Archive | December 2017
Holiday Train “Book Trailer” Block Party
It’s back and it’s great to be part of this year’s #RRBC Holiday train, Book trailer and block party! Each year members of this amazing book club, join together for a month long book trailer tour. Check out the line up here: RRBC Book Trailer line up.
I have one day this year, December 30th. Today I have two prizes: One eBook copy of When Angels Fly and the winner will also receive a $10 Amazon eCard.
All you have to do to enter is to watch my book trailer in full and leave a comment on the YouTube video. You will then be entered into a prize draw. The winner will be notified a few days later.

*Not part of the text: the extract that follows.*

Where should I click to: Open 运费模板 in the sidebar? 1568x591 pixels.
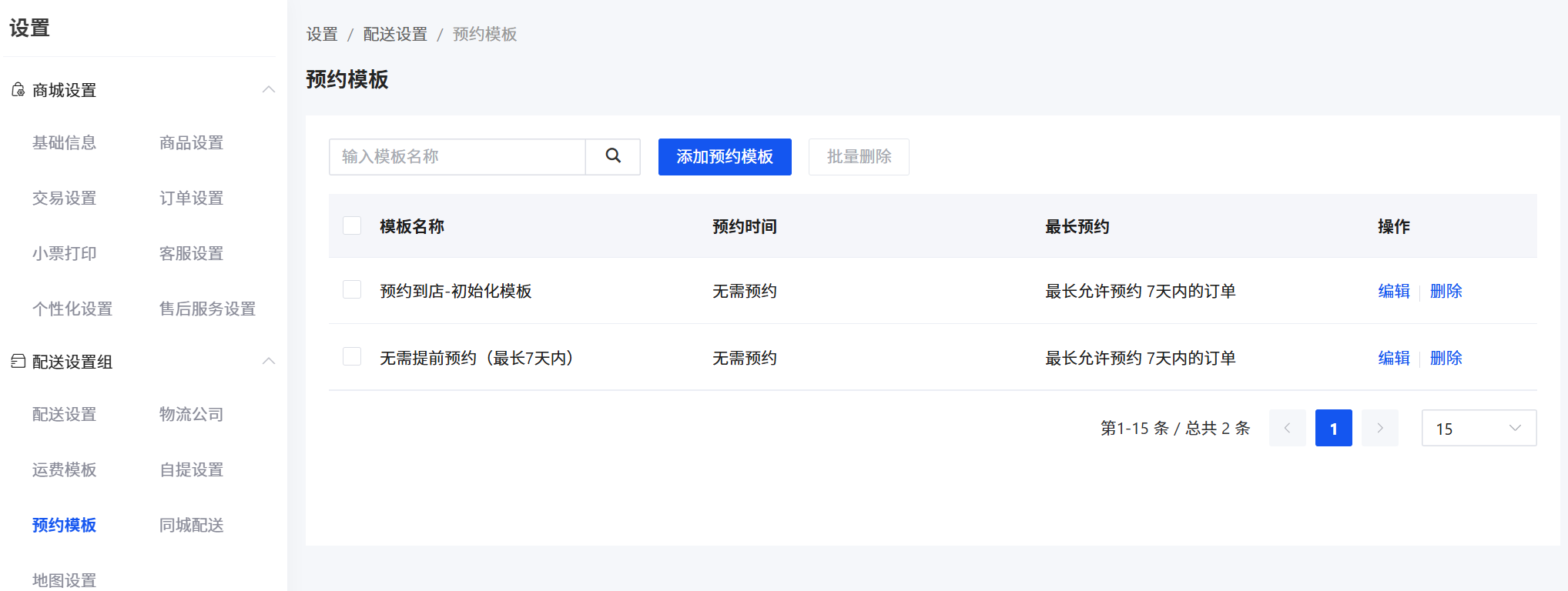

The book trailer is found right at this link!
Words from others regarding my memoir, When Angels Fly, are found directly below the cover. Enjoy my red and green font colors!

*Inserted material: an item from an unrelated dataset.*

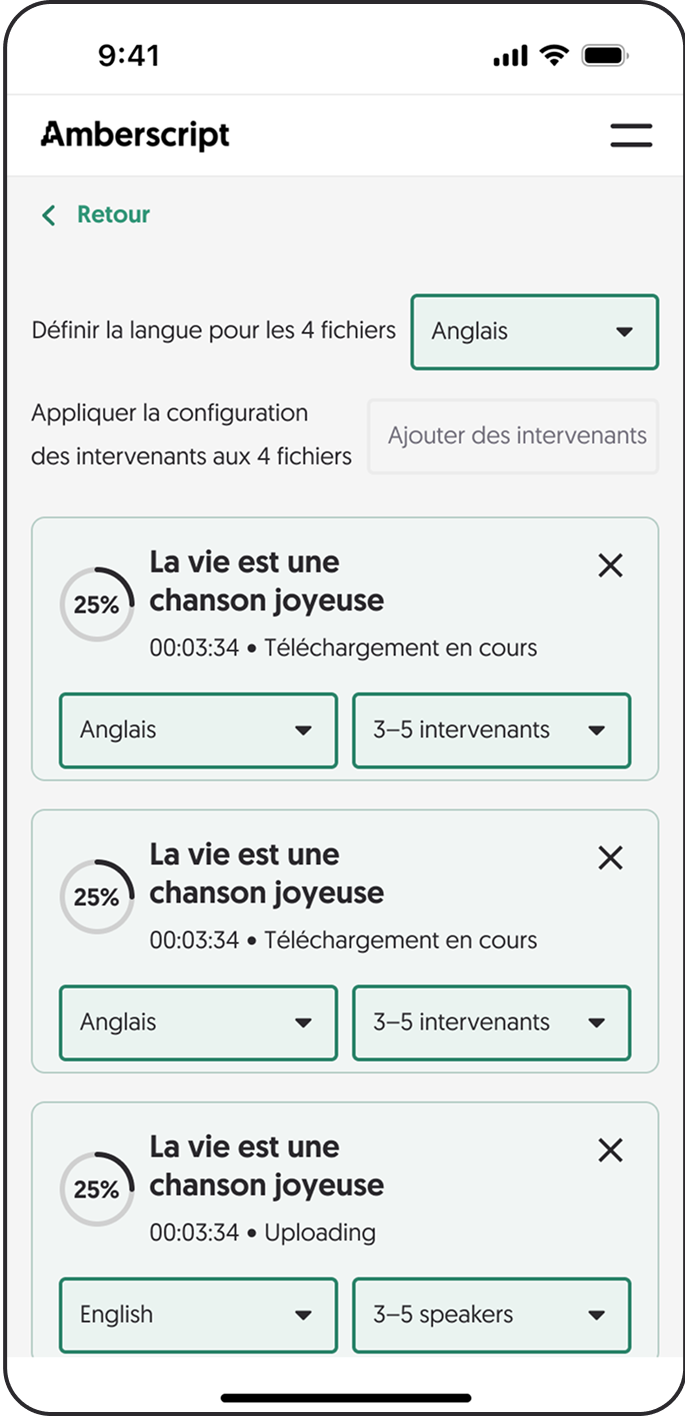This screenshot has width=685, height=1416.
Task: Click the Retour link
Action: coord(113,215)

2016 New Apple Official Selection eBook Award
2016 Circle of Books Ring of Honor Silver 2nd Place Award
2016 Amazon Number One Best Selling Book
2016 McGrath House Indie Book Awards Finalist
2016 Readers Favorite Five Star Book Award
2017 Literary Titan Silver 2nd Place Award
2017 Book Excellence Award Finalist
“Memoirs that deal with tragedy often turn out to be the most life-affirming and give a hope of resilience and strength. Kudos to you, Mary! You found the tender words to tell Eli’s story and your own journey.” ~ Jan Hawke, Author
“I read this book after the author appeared on the We Love Memoirs group, Spotlight on Sunday. The story is a very moving account of the authors life and most importantly the story tells of her son Eli who becomes sick with cancer and subsequently dies. The book is in four parts with the third part being told from her diary recounting the months of Eli’s illness and his passing away. The first two parts of the book set the scene and show how Sarah’s life has been hard with an abusive mother throughout her childhood and then marrying a husband who is also abusive. As I read I felt very much that the mother was a psychopathic narcissist at best and the husband was an abusive alcoholic who had no feeling for his family and his only love being the bottle. Sarah has a very hard road which many of us would not survive I am sure. Her faith though does give her solace and even though it wavered at times in the end does help her through. I enjoyed reading the book but not so much the diary format although this was a way of telling the story day by day. I admired Sarah’s love and devotion to her children and her loving heart comes through. How she managed to cope with the mother’s ongoing abuse through her son’s illness is beyond belief. I will refrain from saying too much more as don’t want to give more away as there are many other aspects to this heartfelt story.” Julie Watson, Author
“This book’s effect on me is hard to explain. I gave it a 5 Star review because all the emotional triggers were engaged. As I read, I found myself crying, angry, happy, excited and overwhelmed by the detailed story of young Eli, Noah and their mother. I agree with other interviewers, no one should have to endure this type of life, but fact is, life isn’t always a bed of roses or cotton candy and everything nice. S. Jackson’s has poured her heart into telling the day-to-day story of her son’s journey, along with sharing her faith mixed with the power of a mother’s resolve. I highly recommend this book to anyone facing hard challenges in their life.” Raven H. Price, Author
“A heartfelt and heartbreaking story of a mother’s love; that this beautiful child was subjected to such horrific treatment by his own father, grandmother, and uncle and yet allowed by the “system” to continue to suffer abuse by them while he was undergoing such a serious illness is despicable. Thank God that she was there to protect him and his brother. A must read for anyone who has ever loved a child.” ~ S. Bailey
“So much praise to you for surviving the unthinkable. Thank you so much for sharing your story with the world as inspiration to any other woman who is going through this or has been through this and needs to know they are not alone.”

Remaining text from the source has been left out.